> Item position entries
__________________________________________________

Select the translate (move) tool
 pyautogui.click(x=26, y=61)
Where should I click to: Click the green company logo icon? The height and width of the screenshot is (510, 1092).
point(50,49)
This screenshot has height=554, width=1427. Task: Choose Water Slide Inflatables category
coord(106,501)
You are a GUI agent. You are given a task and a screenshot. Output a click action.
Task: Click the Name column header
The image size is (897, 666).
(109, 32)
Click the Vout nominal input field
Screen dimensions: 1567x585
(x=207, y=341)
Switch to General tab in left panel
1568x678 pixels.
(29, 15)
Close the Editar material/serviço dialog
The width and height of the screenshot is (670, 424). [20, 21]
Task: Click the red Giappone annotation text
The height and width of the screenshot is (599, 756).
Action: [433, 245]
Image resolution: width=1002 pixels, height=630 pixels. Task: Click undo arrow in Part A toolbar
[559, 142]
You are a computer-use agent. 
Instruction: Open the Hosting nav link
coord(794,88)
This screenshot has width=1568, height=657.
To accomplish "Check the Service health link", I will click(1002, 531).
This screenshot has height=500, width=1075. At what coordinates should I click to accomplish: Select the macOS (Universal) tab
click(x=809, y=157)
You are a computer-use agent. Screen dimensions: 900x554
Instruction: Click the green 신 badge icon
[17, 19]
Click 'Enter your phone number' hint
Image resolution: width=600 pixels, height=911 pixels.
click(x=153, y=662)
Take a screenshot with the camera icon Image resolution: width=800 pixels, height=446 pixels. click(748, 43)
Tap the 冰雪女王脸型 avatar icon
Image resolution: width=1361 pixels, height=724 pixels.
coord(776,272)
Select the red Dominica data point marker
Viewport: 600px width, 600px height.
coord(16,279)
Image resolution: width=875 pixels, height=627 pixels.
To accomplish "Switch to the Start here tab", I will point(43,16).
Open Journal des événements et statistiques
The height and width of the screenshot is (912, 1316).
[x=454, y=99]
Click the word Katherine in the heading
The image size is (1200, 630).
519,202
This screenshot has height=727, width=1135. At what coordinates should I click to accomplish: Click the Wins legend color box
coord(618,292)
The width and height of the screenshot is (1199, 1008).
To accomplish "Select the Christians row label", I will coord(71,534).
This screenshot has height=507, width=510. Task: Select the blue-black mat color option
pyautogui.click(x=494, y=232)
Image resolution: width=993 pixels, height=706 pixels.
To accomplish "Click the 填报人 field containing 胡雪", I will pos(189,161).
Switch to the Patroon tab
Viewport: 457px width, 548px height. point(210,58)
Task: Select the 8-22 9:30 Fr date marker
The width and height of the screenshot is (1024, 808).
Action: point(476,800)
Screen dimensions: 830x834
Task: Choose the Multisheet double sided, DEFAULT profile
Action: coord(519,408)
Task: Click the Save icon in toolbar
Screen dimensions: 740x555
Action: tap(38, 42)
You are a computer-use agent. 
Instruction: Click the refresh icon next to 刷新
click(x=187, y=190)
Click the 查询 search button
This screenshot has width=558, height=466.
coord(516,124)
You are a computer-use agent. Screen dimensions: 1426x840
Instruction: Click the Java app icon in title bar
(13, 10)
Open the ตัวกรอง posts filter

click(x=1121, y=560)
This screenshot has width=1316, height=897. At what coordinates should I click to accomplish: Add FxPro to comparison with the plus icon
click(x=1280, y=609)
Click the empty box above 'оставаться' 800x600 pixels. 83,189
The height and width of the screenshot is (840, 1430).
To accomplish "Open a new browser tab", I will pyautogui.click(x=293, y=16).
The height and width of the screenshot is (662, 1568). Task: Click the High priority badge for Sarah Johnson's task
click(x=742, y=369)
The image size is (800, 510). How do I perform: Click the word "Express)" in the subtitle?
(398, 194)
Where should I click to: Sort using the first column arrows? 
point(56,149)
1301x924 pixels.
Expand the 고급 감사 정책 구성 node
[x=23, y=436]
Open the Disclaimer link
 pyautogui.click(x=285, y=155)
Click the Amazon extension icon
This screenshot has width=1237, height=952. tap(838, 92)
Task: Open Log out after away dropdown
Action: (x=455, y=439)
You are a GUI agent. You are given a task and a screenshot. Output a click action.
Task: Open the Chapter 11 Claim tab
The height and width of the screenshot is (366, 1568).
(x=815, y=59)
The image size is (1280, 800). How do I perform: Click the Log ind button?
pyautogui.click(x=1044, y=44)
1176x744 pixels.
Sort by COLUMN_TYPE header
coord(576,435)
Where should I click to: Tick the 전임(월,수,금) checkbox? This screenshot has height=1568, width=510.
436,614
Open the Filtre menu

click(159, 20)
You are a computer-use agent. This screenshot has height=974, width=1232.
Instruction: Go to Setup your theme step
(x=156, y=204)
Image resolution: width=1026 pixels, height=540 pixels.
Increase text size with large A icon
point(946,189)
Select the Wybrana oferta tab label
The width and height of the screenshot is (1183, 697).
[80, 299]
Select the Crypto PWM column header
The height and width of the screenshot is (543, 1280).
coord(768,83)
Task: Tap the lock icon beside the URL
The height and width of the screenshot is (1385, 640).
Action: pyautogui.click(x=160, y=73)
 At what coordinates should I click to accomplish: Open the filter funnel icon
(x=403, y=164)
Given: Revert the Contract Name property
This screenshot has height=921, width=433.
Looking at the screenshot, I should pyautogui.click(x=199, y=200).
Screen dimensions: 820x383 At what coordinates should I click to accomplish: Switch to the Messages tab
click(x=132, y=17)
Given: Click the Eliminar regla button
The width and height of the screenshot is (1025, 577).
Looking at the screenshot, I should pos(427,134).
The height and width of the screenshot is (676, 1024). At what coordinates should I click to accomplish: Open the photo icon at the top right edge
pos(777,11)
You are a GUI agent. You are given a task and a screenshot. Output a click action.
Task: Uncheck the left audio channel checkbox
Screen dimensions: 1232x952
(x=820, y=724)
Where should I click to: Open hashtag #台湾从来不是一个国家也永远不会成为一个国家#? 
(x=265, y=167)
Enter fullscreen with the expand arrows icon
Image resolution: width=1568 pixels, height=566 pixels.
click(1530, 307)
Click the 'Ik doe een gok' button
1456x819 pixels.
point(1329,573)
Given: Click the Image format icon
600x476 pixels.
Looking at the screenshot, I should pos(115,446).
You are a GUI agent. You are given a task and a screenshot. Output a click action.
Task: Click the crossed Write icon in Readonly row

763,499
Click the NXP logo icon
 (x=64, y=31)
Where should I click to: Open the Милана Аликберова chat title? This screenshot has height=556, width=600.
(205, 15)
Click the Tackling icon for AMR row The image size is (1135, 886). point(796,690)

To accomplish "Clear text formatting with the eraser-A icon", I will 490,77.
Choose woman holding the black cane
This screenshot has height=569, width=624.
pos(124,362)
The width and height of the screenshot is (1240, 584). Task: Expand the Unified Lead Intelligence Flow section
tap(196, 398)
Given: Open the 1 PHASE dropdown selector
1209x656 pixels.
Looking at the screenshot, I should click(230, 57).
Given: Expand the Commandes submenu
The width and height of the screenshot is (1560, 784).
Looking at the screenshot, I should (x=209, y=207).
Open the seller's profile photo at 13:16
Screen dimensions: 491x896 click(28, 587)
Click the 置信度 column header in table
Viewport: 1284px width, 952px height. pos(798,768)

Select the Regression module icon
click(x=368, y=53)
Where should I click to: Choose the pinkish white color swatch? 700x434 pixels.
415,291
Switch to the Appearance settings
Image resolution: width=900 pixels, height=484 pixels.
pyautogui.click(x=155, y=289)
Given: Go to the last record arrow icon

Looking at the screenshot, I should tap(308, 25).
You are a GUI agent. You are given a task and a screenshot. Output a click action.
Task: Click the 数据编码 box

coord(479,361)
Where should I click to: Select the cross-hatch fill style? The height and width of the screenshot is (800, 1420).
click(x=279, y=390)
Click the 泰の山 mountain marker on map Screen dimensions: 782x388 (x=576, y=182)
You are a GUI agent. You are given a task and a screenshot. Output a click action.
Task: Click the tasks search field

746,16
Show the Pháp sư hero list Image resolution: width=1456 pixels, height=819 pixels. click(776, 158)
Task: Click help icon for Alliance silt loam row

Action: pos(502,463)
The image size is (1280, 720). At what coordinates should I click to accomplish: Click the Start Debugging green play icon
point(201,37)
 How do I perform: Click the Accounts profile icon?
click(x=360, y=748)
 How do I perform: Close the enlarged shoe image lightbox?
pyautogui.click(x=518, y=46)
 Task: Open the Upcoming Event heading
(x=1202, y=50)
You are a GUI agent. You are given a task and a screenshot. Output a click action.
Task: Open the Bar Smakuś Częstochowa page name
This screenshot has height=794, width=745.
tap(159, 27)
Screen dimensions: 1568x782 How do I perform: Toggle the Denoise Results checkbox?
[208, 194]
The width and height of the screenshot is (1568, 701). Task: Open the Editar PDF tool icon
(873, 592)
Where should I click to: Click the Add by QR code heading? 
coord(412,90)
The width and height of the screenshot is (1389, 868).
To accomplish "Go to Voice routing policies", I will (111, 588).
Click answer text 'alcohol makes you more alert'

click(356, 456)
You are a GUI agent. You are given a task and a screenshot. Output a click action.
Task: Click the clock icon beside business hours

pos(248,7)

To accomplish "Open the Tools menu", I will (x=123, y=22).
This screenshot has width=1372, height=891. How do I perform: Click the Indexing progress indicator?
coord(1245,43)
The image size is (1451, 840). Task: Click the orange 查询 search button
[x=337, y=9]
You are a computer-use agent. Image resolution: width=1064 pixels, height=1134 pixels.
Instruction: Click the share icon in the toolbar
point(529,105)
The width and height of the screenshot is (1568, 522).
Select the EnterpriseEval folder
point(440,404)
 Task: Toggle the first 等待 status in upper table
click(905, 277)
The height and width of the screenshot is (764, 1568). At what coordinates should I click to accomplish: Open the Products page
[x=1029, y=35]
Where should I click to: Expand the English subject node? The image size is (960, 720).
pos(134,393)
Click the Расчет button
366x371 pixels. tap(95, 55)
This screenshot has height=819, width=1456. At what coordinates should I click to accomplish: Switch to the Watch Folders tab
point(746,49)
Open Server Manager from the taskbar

__________________________________________________

> PROBLEM DETAILS
Rewrite the stretch from the start of the items through the line containing "coord(16,279)", replacing each "Instruction" with "Goal" and leaving everything else unchanged.

> THE SOLUTION
Select the translate (move) tool
 pyautogui.click(x=26, y=61)
Where should I click to: Click the green company logo icon? The height and width of the screenshot is (510, 1092).
point(50,49)
This screenshot has height=554, width=1427. Task: Choose Water Slide Inflatables category
coord(106,501)
You are a GUI agent. You are given a task and a screenshot. Output a click action.
Task: Click the Name column header
The image size is (897, 666).
(109, 32)
Click the Vout nominal input field
Screen dimensions: 1567x585
(x=207, y=341)
Switch to General tab in left panel
1568x678 pixels.
(29, 15)
Close the Editar material/serviço dialog
The width and height of the screenshot is (670, 424). [20, 21]
Task: Click the red Giappone annotation text
The height and width of the screenshot is (599, 756).
Action: [433, 245]
Image resolution: width=1002 pixels, height=630 pixels. Task: Click undo arrow in Part A toolbar
[559, 142]
You are a computer-use agent. 
Goal: Open the Hosting nav link
coord(794,88)
This screenshot has width=1568, height=657.
To accomplish "Check the Service health link", I will click(1002, 531).
This screenshot has height=500, width=1075. At what coordinates should I click to accomplish: Select the macOS (Universal) tab
click(x=809, y=157)
You are a computer-use agent. Screen dimensions: 900x554
Goal: Click the green 신 badge icon
[17, 19]
Click 'Enter your phone number' hint
Image resolution: width=600 pixels, height=911 pixels.
click(x=153, y=662)
Take a screenshot with the camera icon Image resolution: width=800 pixels, height=446 pixels. click(748, 43)
Tap the 冰雪女王脸型 avatar icon
Image resolution: width=1361 pixels, height=724 pixels.
coord(776,272)
Select the red Dominica data point marker
Viewport: 600px width, 600px height.
coord(16,279)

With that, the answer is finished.